Sudden Strike 4 Screenshot 1
The single player campaigns contain over twenty single player scenarios. The mission variety features major battles in Europe during WWII from Poland in 1939 to Berlin in 1945. The missions can get chaotic, which only worsens the playing field when units and vehicles get maimed but not destroyed. For example, after a skirmish, the repair vehicle could be disabled but not entirely out of the fight. Another person can go into the vehicle and man it as long as it’s in one piece and repairable. The same applies to enemy vehicles. Kill the troops manning an enemy tank and that tank can actually be commandeered at the risk of it blowing up later, under use.
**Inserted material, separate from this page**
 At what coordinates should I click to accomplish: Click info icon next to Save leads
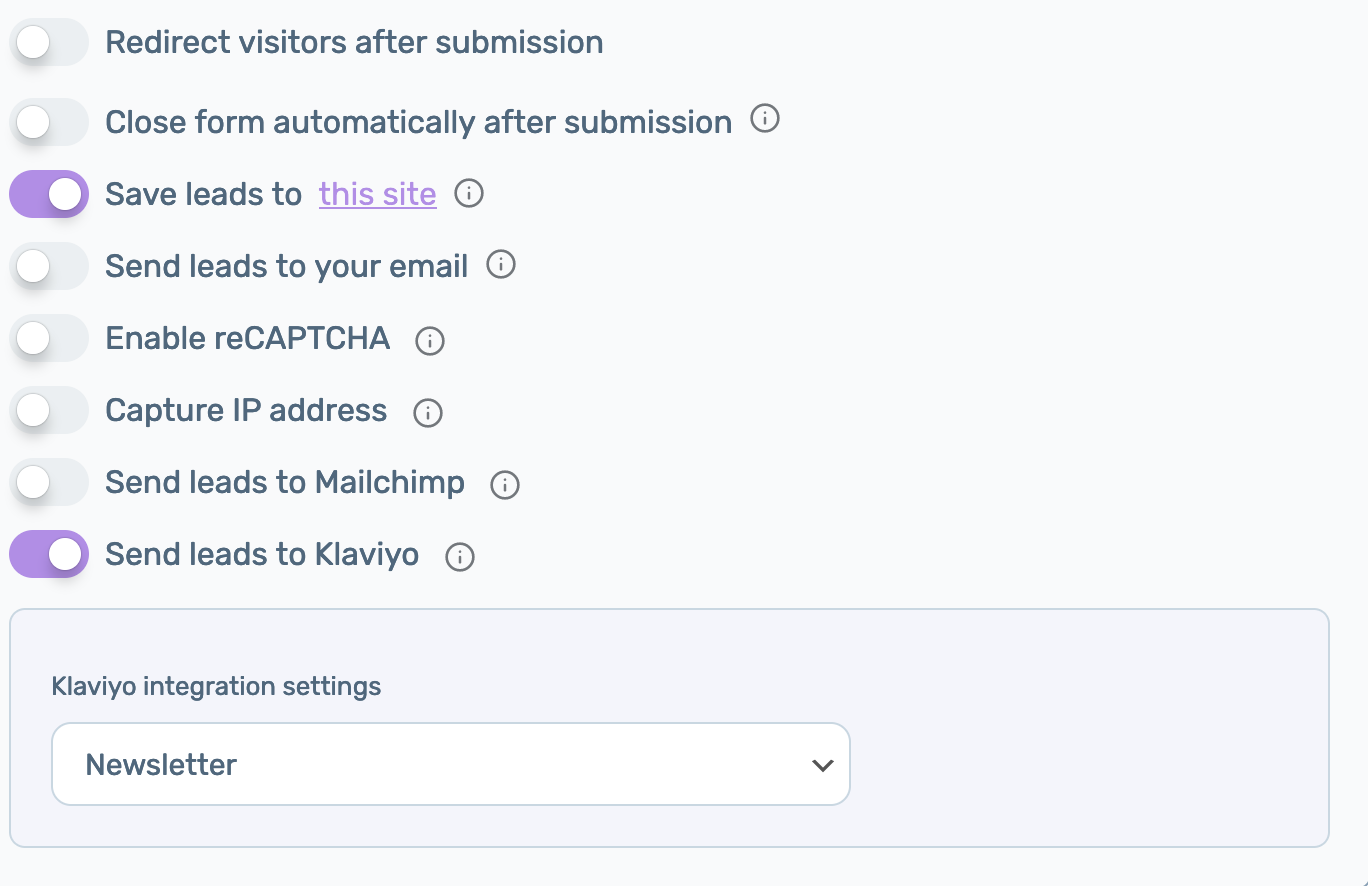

Then there are the environmental hazards like weather, such as rain and differing terrain, which can debuff or even immobilize tanks and vehicles. Meanwhile, structures like buildings can be taken as well for some leverage and verticality. It all comes with risk, as infantry placed in a structure that gets demolished are also, in turn, demolished. Every maneuver, and its consequence, revolves around playing smart every step of the way.

Since the campaign scenarios have some historical influence, and the game wants the player to use their brain as much as possible, there isn’t a base-building mechanic at all. While there are limited resupply trucks and reinforcements, the main challenge of the game is to think as tactically as possible. The reason is the game looks for this in its tactical reward system. The way this works is if the player performs, for example, an encirclement tactic, an ambush, or targets an enemy tank’s weak spots, the game will know. Players can maneuver their infantry around the action to overtake an enemy gun encampment. The game then recognizes this and awards the play. A well-used tactic earns rewards like badges and bonus points to add onto the mission’s final score. So instead of laying down the hurt for bad play, good play is amply and immediately rewarded. The idea is to have a real-time reward system that leads the player to think better and subsequently play better. To top it off, max scores on a mission will unlock up to two challenges for the same mission. Each of the three different campaigns, as well as their accompanying generals, are unlocked from the get-go.

Sudden Strike 4 Screenshot 2
Sudden Strike 4
also includes a multiplayer mode primarily of 4v4 matches of full competitive or cooperative matches and a Skirmish challenge mode. A feature exclusive to multiplayer modes is the ability to “hold” a building, station, or airfield, allowing for reinforcements. The game is planned to feature English, Spanish, French, Italian, German, Russian and Polish localization. This allows the player to choose which language they would like the in-game characters to speak in — be it their native tongues or the player’s preferred language. The game is built on Unity 3D, with a targeted stable 30 FPS performance on PlayStation 4 and no framerate cap on PC. Steam Workshop integration is already a planned feature to support modding. Despite being on both PC and PlayStation 4, no cross platform play is planned.

Kalypso intend to push forward with reviving old PC franchises and Sudden Strike 4 is looking like a quality product of this ongoing endeavor. Sudden Strike 4 is headed to PC, Mac, Linux and PlayStation 4 sometime in the second quarter, next year.